## WHAT IS EXPECTED
Copy out each line of the entries where the word "computer" is present.

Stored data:
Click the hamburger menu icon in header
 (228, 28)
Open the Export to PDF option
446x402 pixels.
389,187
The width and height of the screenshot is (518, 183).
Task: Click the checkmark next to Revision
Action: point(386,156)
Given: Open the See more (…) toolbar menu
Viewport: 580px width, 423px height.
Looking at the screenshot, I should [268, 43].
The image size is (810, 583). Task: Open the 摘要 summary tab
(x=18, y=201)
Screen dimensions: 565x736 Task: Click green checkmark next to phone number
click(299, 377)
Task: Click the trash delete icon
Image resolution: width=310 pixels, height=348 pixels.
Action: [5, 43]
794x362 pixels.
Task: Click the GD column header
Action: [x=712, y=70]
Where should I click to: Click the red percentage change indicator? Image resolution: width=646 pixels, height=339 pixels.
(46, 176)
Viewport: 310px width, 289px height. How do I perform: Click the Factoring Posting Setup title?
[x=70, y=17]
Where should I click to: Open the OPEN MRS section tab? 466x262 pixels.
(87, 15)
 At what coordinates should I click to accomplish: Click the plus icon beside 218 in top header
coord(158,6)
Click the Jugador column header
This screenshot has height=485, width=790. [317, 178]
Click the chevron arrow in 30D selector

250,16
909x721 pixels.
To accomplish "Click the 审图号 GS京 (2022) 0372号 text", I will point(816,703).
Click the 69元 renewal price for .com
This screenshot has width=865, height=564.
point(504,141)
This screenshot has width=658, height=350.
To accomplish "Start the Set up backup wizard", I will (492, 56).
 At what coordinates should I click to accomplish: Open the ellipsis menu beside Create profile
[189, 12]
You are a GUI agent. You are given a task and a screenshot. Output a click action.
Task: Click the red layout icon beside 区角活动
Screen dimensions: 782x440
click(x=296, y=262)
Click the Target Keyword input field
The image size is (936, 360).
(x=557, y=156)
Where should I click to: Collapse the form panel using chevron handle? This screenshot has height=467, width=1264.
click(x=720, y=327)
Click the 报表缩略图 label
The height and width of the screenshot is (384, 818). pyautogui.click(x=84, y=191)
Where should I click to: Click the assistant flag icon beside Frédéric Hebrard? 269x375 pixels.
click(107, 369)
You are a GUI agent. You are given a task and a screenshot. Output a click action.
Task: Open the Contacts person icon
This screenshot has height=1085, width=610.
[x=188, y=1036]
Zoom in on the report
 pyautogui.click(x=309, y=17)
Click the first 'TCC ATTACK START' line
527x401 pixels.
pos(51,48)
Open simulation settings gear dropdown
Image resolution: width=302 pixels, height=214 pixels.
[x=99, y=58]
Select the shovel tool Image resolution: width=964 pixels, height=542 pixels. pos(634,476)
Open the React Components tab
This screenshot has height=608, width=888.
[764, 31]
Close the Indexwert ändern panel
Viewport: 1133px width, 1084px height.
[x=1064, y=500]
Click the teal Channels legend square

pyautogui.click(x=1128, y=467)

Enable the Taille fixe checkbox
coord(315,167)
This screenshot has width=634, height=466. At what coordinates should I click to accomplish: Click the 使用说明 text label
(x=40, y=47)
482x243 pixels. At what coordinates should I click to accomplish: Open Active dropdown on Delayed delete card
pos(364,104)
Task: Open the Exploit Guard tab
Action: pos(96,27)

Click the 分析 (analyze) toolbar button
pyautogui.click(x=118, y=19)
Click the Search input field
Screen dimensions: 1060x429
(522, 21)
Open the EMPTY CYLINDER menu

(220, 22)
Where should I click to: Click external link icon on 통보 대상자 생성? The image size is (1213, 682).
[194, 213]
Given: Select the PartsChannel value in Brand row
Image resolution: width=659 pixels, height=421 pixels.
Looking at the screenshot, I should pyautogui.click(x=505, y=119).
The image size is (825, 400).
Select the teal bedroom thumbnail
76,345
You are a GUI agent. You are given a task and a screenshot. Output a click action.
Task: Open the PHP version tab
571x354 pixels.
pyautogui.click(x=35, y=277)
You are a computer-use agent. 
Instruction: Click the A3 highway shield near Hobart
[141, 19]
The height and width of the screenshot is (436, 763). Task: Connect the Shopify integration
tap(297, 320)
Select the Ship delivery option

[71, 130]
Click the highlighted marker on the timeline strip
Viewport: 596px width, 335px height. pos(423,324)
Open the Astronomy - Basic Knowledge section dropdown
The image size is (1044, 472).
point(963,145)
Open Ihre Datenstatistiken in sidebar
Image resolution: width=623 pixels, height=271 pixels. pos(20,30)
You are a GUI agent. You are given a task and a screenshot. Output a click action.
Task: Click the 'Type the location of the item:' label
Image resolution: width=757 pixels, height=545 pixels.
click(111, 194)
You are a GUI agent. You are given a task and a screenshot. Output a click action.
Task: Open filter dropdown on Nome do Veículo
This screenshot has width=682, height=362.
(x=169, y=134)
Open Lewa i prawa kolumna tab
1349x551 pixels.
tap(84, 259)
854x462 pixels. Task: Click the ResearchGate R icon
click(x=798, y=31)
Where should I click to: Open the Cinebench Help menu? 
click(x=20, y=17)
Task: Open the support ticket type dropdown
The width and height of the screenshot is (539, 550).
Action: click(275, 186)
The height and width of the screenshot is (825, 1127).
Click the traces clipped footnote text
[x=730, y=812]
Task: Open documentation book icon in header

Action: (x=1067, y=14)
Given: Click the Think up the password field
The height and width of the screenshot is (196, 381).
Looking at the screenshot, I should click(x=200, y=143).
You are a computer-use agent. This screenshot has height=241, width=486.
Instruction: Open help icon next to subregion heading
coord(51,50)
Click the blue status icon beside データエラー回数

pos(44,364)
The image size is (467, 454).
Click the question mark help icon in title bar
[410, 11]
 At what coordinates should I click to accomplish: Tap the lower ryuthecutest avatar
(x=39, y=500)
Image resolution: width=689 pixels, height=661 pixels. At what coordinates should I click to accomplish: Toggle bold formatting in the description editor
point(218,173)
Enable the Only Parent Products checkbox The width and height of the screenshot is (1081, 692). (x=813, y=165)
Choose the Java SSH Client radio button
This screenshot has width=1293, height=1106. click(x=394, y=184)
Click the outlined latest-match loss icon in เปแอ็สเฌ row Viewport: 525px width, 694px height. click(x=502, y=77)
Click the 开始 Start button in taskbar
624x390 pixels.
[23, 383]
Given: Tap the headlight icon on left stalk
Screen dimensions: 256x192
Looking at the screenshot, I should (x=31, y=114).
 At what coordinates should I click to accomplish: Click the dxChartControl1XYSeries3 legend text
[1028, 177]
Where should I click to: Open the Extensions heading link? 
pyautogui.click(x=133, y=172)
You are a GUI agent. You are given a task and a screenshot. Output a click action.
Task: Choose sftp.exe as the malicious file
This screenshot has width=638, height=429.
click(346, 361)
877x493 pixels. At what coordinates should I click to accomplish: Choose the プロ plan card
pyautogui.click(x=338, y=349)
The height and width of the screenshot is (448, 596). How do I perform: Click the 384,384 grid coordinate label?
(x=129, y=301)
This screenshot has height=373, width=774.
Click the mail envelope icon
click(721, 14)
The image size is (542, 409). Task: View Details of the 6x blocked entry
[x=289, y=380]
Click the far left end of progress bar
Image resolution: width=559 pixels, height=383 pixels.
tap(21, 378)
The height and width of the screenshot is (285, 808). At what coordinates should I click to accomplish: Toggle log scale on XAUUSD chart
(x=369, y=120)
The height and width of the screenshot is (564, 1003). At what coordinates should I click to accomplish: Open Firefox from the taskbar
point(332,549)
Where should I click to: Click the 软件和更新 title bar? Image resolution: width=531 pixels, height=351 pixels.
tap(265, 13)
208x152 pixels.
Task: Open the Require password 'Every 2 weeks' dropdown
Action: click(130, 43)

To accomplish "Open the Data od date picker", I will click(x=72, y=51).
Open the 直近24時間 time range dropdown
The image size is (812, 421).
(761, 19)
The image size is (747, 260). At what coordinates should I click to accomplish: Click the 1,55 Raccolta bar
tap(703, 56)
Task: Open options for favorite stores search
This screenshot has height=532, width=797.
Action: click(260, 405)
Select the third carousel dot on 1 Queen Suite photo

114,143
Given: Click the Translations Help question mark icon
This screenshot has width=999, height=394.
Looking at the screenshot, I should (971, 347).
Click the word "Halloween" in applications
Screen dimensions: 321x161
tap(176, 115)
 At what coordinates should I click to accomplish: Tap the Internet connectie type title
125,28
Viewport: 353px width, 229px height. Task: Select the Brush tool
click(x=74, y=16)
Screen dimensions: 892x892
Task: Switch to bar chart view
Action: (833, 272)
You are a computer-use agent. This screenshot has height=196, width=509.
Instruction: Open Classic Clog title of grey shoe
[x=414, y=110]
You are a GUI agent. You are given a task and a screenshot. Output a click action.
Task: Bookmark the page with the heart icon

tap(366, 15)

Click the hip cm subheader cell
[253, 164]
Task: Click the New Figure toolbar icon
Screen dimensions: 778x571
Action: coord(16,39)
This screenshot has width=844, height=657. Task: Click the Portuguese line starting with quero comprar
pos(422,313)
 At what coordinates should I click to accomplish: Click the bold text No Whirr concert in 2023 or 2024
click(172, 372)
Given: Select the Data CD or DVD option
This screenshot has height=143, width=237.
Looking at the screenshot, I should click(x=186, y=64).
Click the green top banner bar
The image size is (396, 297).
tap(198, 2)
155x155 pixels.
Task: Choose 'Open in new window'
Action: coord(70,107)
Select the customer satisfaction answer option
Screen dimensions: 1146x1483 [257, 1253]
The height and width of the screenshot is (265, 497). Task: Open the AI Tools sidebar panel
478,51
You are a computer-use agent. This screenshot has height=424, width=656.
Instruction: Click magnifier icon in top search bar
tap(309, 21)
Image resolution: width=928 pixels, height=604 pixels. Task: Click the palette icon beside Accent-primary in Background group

## SOLUTION
You are a computer-use agent. 
You are a computer-use agent. This screenshot has height=241, width=486.
You are a computer-use agent. This screenshot has height=196, width=509.
You are a computer-use agent. This screenshot has height=424, width=656.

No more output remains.